14. In order to controvert the contentions put forth on the side of the appellant/first respondent, the learned counsel appearing for the first respondent/petitioner has relied upon the following decisions:

(i) In (2013) 8 SCC 131 (Satya Jain (Dead) through legal heirs and others vs. Anis Ahmed Rushdie (Dead) through LRs and others, wherein the Hon'ble Supreme Court has held that "principles of business efficacy can be invoked to ascertain intended meaning of parties only when terms of agreement/contract are ambiguous or are not clear."

(ii) In (2007) 4 CTC 257 (Jyotsna K.Valia vs. T.S.Parekh and Co.), the Full Bench of Bombay High Court has held that implied terms of contract can be decided on the basis of intention of the parties, as collected from words of agreement and surrounding circumstances.

(iii) In (2007) 13 SCC 434 (ONGC Limited vs. Garware Shipping Corporation Limited), the Hon'ble Supreme Court has held that if an award of an arbitrator containing perverse conclusions and founded on wrong basis, is liable to be set aside.

(iv) In (2003) 5 SCC 705 (Oil and Natural Gas Corporation Ltd., vs.Saw Pipes Limited), the Hon'ble Supreme Court has held that an award should be in accordance with terms of the contract, otherwise the same is liable to be set aside.

15. In the instant case, it has already been pointed out that in the agreement dated 20.3.2003, it has been specifically stipulated to the effect that the appellant/first respondent has to supply footstuffs to the employees of the first respondent/petitioner only on the basis of coupons issued by the first respondent/petitioner and the appellant/first respondent is entitled to collect the price of foodstufs only on the basis of coupons. If really the first respondent/petitioner has agreed to give cost of foodstuffs to be supplied to 1500 persons per day, coupon system would not have been introduced. Further, in the agreement dated 20.3.2003, it is clearly stipulated to the effect that the appellant/first respondent is entitled to get the price of foodstuffs to the first respondent once in a week by way of presenting all the coupons received by it. Therefore, even from a plain reading of the vital terms of the contract dated 20.3.2003, no agreement has become emerged among the appellant/first respondent and the first respondent/petitioner to pay cost of foodstuff on the basis of average of 1500 persons per day. Therefore, it is quite clear that the appellant/first respondent is entitled to get cost of the foodstuffs which have been actually supplied by it and that too only on the basis of coupons given by the first respondent/petitioner. The arbitrator, without considering the further terms of the contract, has simply accepted to the effect that the first respondent/petitioner has agreed to give cost of foodstuffs to be supplied to 1500 persons per day. The conclusion arrived at by the arbitrator is totally against the terms of contract. It is a settled principle of law that if an error is apparent on the face of the award or the finding of the arbitrator is perverse in nature, the arbitral award in question is liable to be set aside.

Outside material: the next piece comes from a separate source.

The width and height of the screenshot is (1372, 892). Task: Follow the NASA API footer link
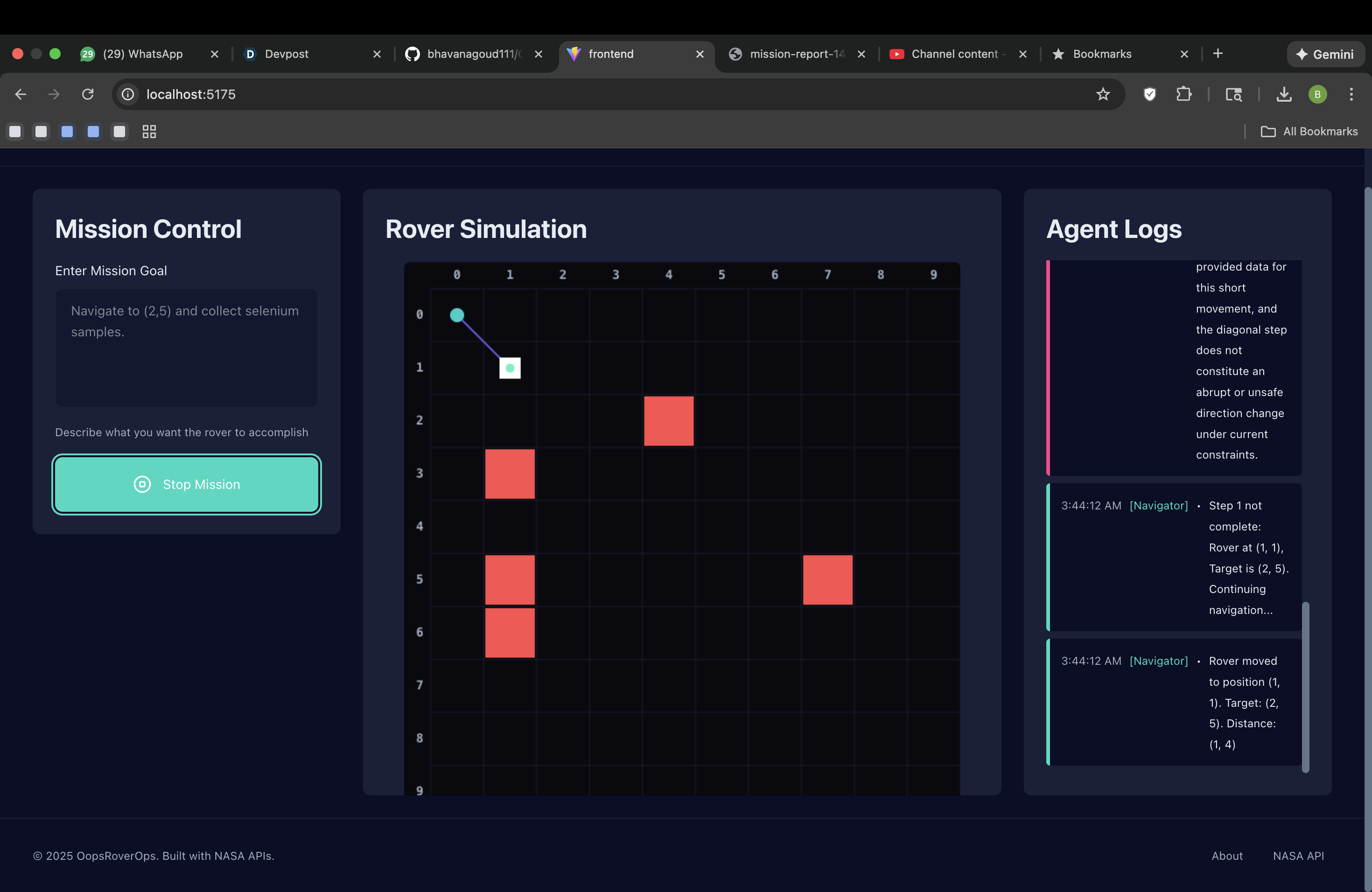[1298, 856]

16. As adverted to earlier, there is no agreement to the effect that the first respondent herein has agreed to give cost of foodstuffs to be supplied to 1500 persons per day. Even at the risk of repetition, the Court would like to point out that if there is an agreement to that effect, further terms of the contract would not say about the coupon system and also mode of payment to the appellant/first respondent on the basis of submission of coupons. Therefore, it is needless to say that the arbitrator has passed the award totally against the terms of the contract. To put it in short, the arbitrator has misunderstood the vital terms of the contract.

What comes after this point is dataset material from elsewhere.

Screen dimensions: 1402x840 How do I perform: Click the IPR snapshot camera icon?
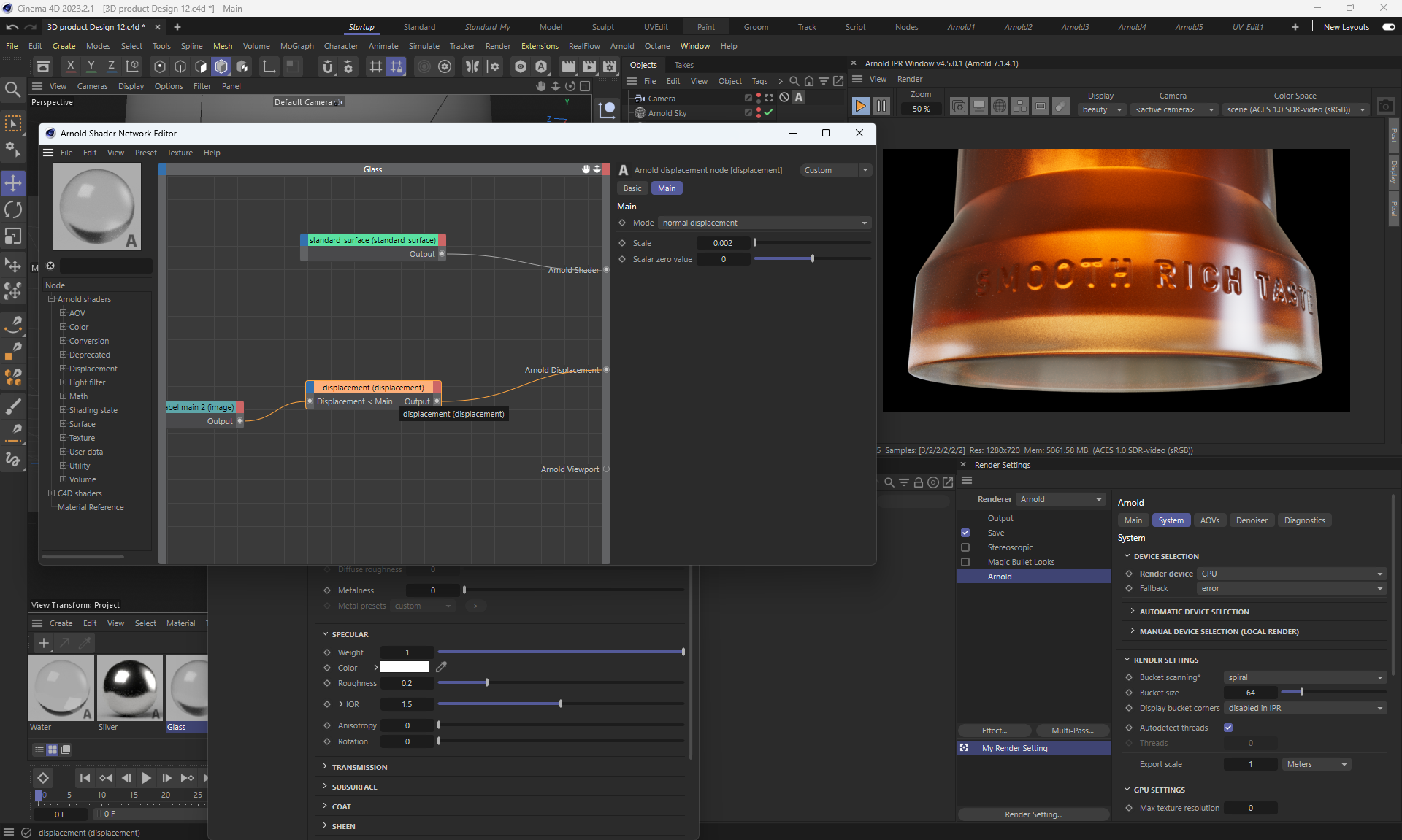coord(1385,107)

17. The learned Single Judge, after considering the terms of the contract, has rightly found that the arbitrator has passed the award against the terms of the contract. In view of the discussions made earlier, this Court has not found any force in the contentions put forth on the side of the appellant/first respondent and therefore, the Original Side Appeal deserves to be dismissed.

In fine, this Original Side Appeal is dismissed with cost. The order dated 12.2.2010 passed by the learned Single Judge in Original Petition No.186 of 2007 is confirmed.